WHAT IS EXPECTED:
In the listing below, repeat exactly every line from the first through the line containing "Star the Troisième", with nothing else.

......

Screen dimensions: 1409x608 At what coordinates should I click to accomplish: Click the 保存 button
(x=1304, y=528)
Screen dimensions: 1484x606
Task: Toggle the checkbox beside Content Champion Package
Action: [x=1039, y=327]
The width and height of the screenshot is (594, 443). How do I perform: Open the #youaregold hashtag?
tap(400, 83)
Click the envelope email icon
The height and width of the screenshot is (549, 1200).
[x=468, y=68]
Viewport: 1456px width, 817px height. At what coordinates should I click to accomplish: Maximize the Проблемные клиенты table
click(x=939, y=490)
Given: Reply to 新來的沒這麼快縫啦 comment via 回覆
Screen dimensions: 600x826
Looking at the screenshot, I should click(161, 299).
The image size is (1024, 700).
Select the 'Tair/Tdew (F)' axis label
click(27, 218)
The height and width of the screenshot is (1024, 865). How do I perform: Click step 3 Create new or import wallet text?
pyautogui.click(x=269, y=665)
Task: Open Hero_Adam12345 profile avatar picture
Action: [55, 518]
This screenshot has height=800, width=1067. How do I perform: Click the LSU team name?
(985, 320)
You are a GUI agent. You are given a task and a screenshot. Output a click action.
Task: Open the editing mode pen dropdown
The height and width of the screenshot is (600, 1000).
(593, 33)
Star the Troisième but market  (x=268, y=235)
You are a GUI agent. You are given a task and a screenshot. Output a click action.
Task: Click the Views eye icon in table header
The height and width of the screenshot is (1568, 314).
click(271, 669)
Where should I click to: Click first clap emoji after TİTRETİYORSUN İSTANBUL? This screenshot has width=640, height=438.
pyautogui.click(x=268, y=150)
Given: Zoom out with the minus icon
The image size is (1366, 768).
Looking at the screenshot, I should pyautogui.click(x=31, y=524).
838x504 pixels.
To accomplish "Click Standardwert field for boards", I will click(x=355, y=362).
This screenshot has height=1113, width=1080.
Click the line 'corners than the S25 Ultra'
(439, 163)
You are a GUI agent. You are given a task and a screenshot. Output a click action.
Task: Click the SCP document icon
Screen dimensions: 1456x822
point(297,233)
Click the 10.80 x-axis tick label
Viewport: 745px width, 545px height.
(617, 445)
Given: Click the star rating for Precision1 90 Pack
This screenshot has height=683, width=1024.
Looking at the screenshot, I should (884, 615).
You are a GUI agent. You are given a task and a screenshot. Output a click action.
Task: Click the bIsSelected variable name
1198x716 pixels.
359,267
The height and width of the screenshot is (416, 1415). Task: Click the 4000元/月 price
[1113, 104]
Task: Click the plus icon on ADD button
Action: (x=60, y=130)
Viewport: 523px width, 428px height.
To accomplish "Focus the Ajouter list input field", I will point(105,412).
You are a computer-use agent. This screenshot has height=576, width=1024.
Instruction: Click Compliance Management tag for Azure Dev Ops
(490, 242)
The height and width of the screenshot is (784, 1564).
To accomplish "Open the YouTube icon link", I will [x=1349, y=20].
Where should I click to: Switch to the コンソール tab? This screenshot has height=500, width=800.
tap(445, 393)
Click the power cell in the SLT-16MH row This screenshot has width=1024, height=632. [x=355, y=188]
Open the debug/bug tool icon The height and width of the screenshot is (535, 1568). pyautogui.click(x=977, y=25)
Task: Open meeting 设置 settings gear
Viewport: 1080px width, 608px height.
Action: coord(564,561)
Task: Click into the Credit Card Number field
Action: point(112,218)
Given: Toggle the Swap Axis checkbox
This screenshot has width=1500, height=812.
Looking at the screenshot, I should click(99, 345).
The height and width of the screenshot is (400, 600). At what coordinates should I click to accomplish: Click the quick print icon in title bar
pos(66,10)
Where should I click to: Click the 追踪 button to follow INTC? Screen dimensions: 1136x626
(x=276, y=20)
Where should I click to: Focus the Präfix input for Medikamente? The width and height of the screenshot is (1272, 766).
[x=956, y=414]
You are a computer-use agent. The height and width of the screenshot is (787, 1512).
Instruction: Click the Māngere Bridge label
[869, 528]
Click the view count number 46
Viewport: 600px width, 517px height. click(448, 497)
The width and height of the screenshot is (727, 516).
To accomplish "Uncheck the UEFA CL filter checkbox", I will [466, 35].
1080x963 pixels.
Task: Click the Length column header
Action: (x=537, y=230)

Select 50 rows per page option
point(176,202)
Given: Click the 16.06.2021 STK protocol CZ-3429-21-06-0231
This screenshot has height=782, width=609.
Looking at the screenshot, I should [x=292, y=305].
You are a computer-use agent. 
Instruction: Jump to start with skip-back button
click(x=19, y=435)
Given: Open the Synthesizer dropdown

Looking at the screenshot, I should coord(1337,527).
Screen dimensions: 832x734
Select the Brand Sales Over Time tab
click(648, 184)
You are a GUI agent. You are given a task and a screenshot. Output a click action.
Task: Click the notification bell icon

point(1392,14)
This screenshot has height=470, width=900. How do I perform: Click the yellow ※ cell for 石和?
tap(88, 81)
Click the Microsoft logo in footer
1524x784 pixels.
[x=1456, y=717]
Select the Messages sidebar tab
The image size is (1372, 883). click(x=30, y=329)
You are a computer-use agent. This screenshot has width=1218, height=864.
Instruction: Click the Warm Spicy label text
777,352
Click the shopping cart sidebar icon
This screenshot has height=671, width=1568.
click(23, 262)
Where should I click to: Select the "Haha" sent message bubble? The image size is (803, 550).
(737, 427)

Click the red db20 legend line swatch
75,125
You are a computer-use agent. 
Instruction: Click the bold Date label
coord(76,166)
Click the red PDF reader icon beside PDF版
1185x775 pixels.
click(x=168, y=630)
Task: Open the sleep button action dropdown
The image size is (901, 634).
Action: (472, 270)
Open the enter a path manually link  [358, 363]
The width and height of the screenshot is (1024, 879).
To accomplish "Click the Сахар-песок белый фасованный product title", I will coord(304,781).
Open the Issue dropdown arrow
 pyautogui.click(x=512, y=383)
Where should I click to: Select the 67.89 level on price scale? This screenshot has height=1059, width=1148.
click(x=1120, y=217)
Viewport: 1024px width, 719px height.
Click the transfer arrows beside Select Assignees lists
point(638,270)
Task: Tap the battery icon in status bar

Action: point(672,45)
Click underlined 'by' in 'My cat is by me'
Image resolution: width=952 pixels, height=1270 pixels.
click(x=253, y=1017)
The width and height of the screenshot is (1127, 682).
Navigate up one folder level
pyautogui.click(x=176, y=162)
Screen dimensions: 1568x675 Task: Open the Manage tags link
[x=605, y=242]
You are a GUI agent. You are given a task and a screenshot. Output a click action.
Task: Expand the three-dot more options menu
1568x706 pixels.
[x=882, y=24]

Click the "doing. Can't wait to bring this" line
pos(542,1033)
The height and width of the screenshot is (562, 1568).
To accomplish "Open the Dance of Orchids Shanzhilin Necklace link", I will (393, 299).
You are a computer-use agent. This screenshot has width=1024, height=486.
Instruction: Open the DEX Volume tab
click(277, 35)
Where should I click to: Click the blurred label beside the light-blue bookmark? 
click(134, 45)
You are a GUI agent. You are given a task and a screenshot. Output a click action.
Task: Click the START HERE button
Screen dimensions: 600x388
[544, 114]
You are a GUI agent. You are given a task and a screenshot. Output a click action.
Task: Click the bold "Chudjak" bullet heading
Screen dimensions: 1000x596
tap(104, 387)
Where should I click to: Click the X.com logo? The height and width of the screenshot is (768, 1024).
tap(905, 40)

......

RESPONSE TO THE EXERCISE:
Screen dimensions: 1409x608 At what coordinates should I click to accomplish: Click the 保存 button
(x=1304, y=528)
Screen dimensions: 1484x606
Task: Toggle the checkbox beside Content Champion Package
Action: [x=1039, y=327]
The width and height of the screenshot is (594, 443). How do I perform: Open the #youaregold hashtag?
tap(400, 83)
Click the envelope email icon
The height and width of the screenshot is (549, 1200).
[x=468, y=68]
Viewport: 1456px width, 817px height. At what coordinates should I click to accomplish: Maximize the Проблемные клиенты table
click(x=939, y=490)
Given: Reply to 新來的沒這麼快縫啦 comment via 回覆
Screen dimensions: 600x826
Looking at the screenshot, I should click(161, 299).
The image size is (1024, 700).
Select the 'Tair/Tdew (F)' axis label
click(27, 218)
The height and width of the screenshot is (1024, 865). How do I perform: Click step 3 Create new or import wallet text?
pyautogui.click(x=269, y=665)
Task: Open Hero_Adam12345 profile avatar picture
Action: [55, 518]
This screenshot has height=800, width=1067. How do I perform: Click the LSU team name?
(985, 320)
You are a GUI agent. You are given a task and a screenshot. Output a click action.
Task: Open the editing mode pen dropdown
The height and width of the screenshot is (600, 1000).
(593, 33)
Star the Troisième but market  (x=268, y=235)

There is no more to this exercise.